(Stored data)
———

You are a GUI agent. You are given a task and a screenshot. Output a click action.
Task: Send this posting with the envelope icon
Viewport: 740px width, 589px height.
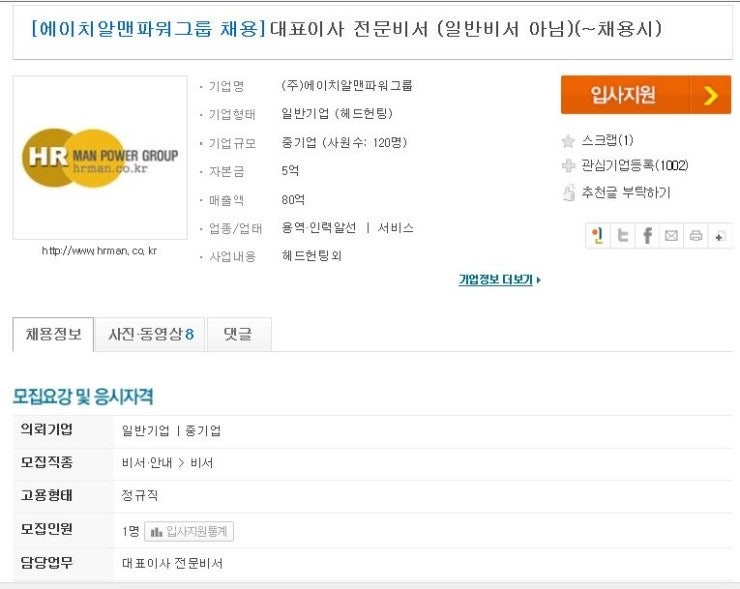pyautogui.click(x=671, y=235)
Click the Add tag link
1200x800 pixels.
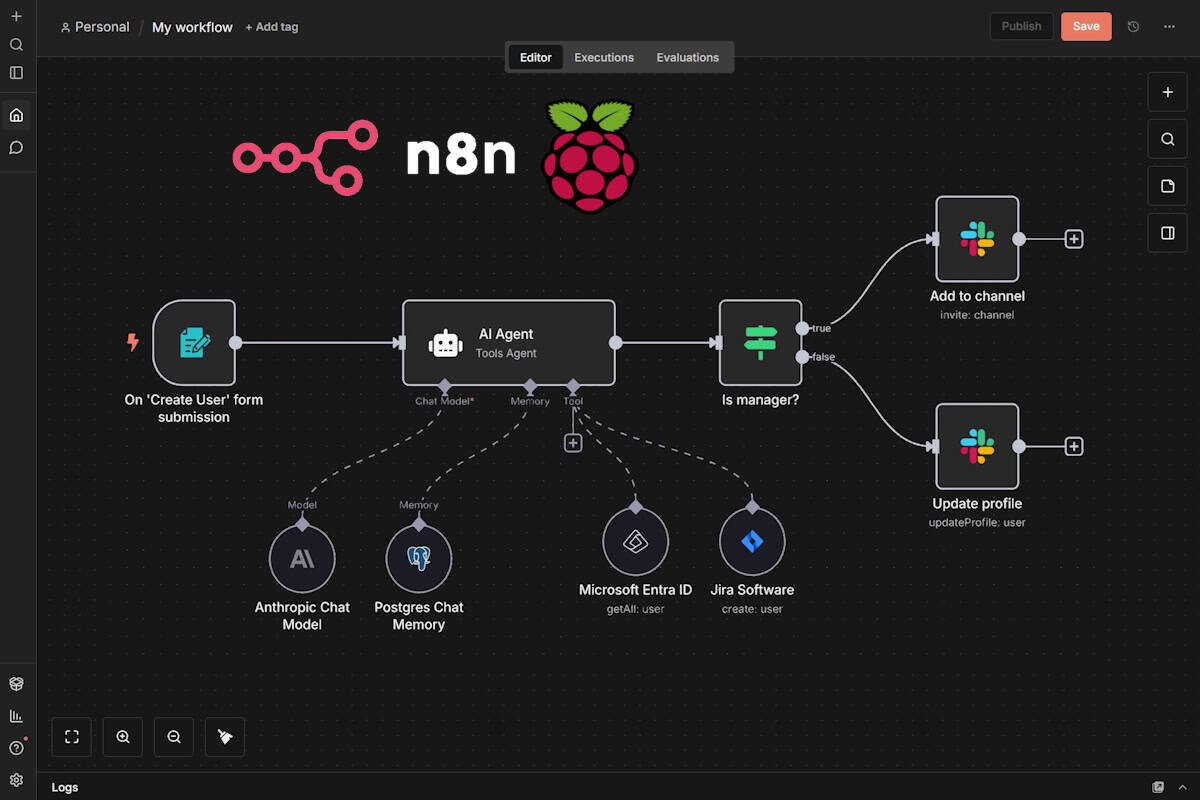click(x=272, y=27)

———

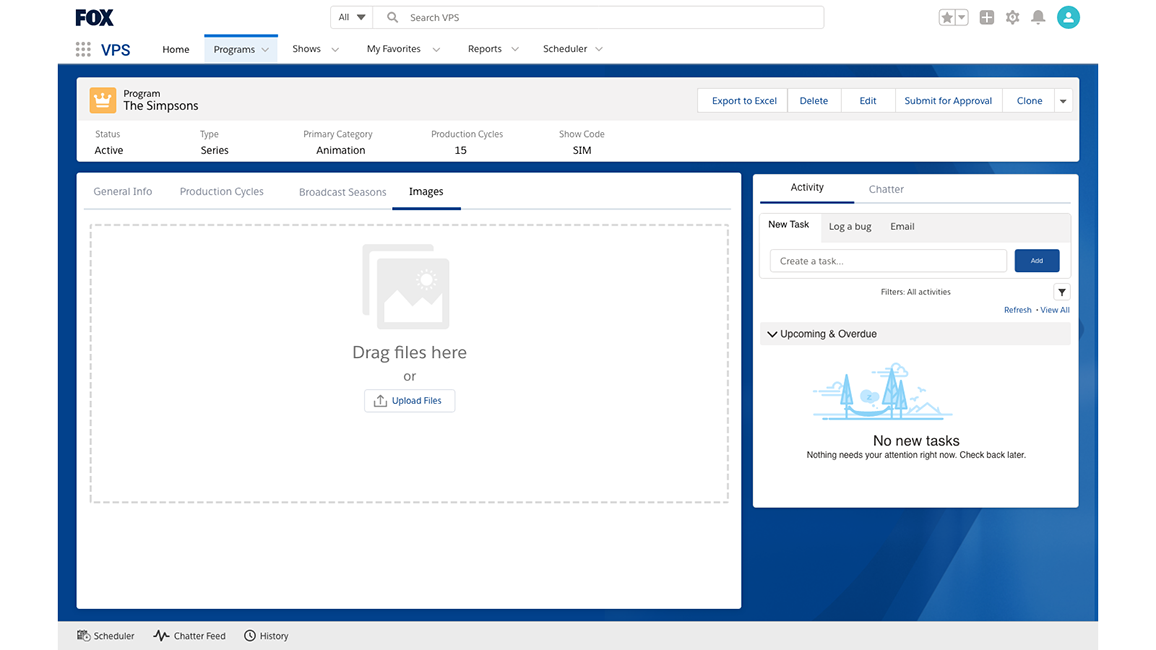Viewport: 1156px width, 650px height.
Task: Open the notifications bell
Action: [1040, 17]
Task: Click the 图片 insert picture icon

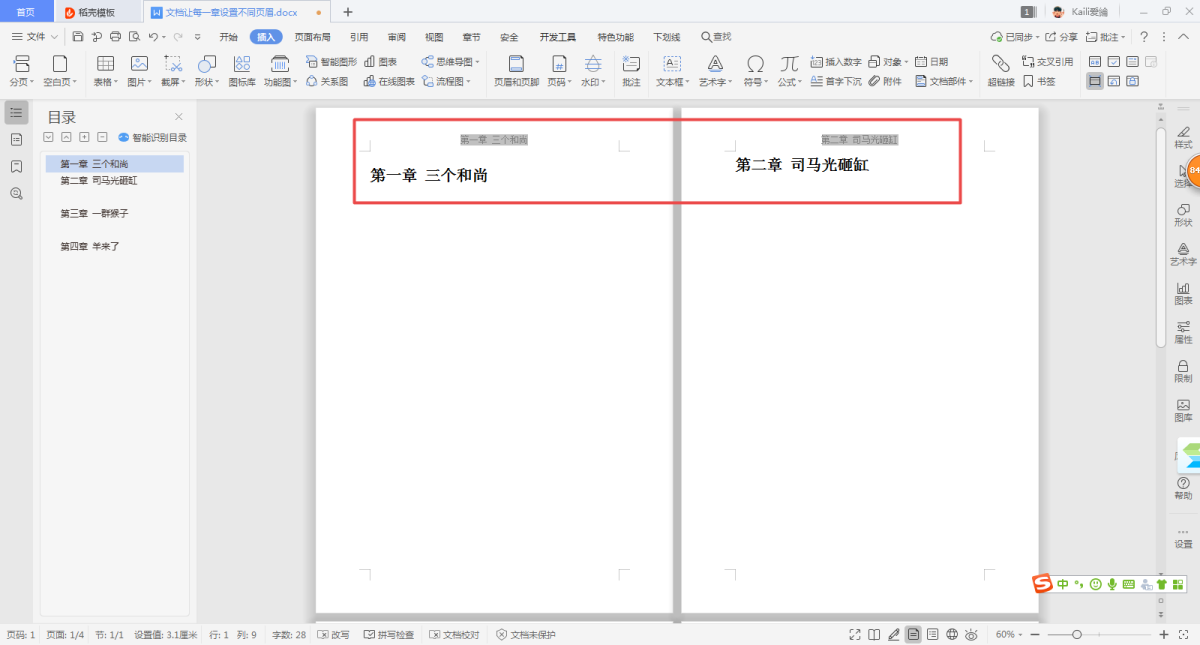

———

(Work required) Go through the material and select each line with the string "icon" in it.

(Written solution)
Task: Send this posting with the envelope icon
Task: Click the 图片 insert picture icon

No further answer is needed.